Line tally for "arrow": state how many lines of the entries include it, with no other text.

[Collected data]
■ ■ ■ ■ ■
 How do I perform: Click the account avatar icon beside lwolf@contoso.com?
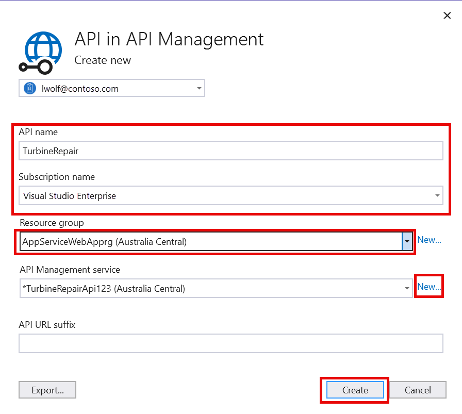click(x=29, y=88)
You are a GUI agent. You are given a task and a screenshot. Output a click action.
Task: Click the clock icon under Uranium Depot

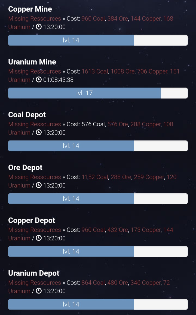click(39, 291)
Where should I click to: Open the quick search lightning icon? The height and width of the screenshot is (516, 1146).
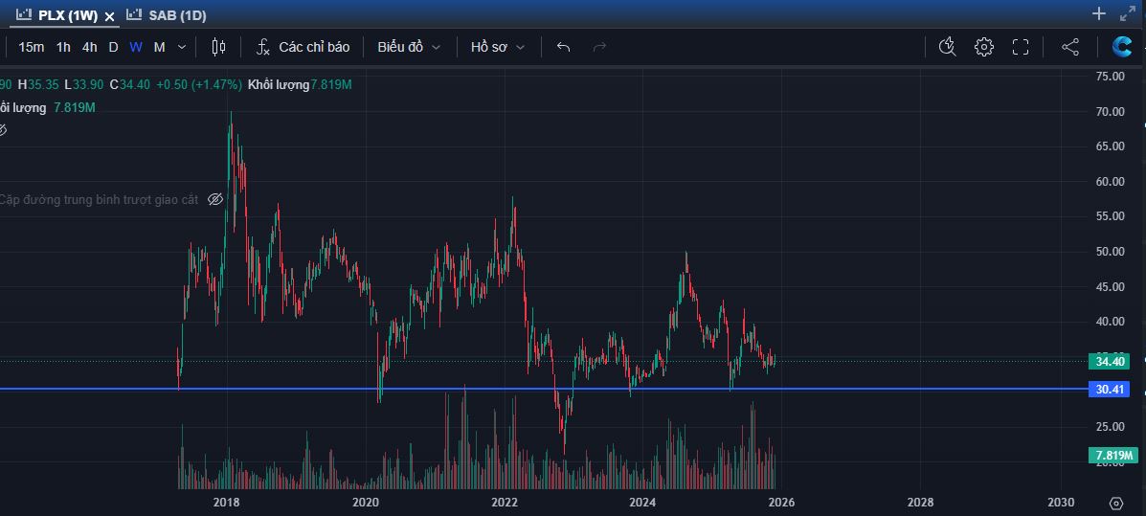947,47
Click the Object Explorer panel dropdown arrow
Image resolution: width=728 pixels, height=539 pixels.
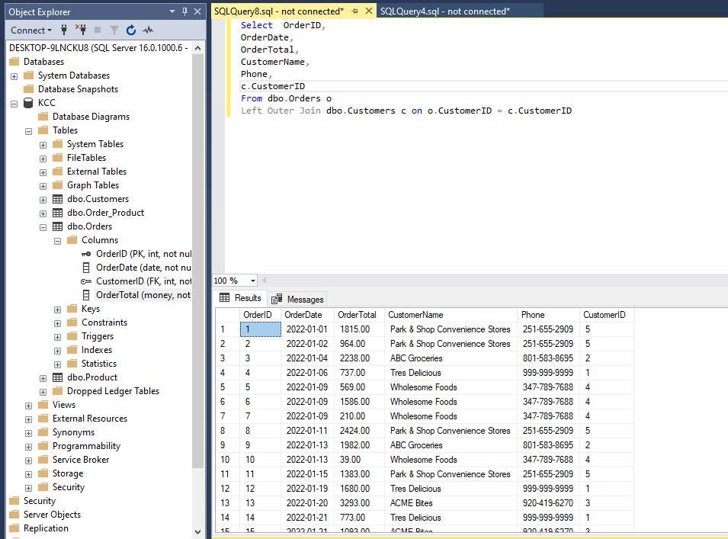[x=172, y=11]
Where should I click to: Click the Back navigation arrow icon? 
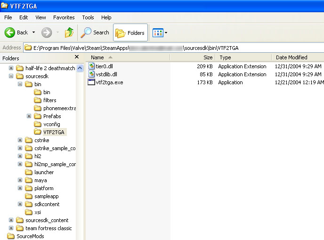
■ ■ ■ ■ ■
## ANSWER
2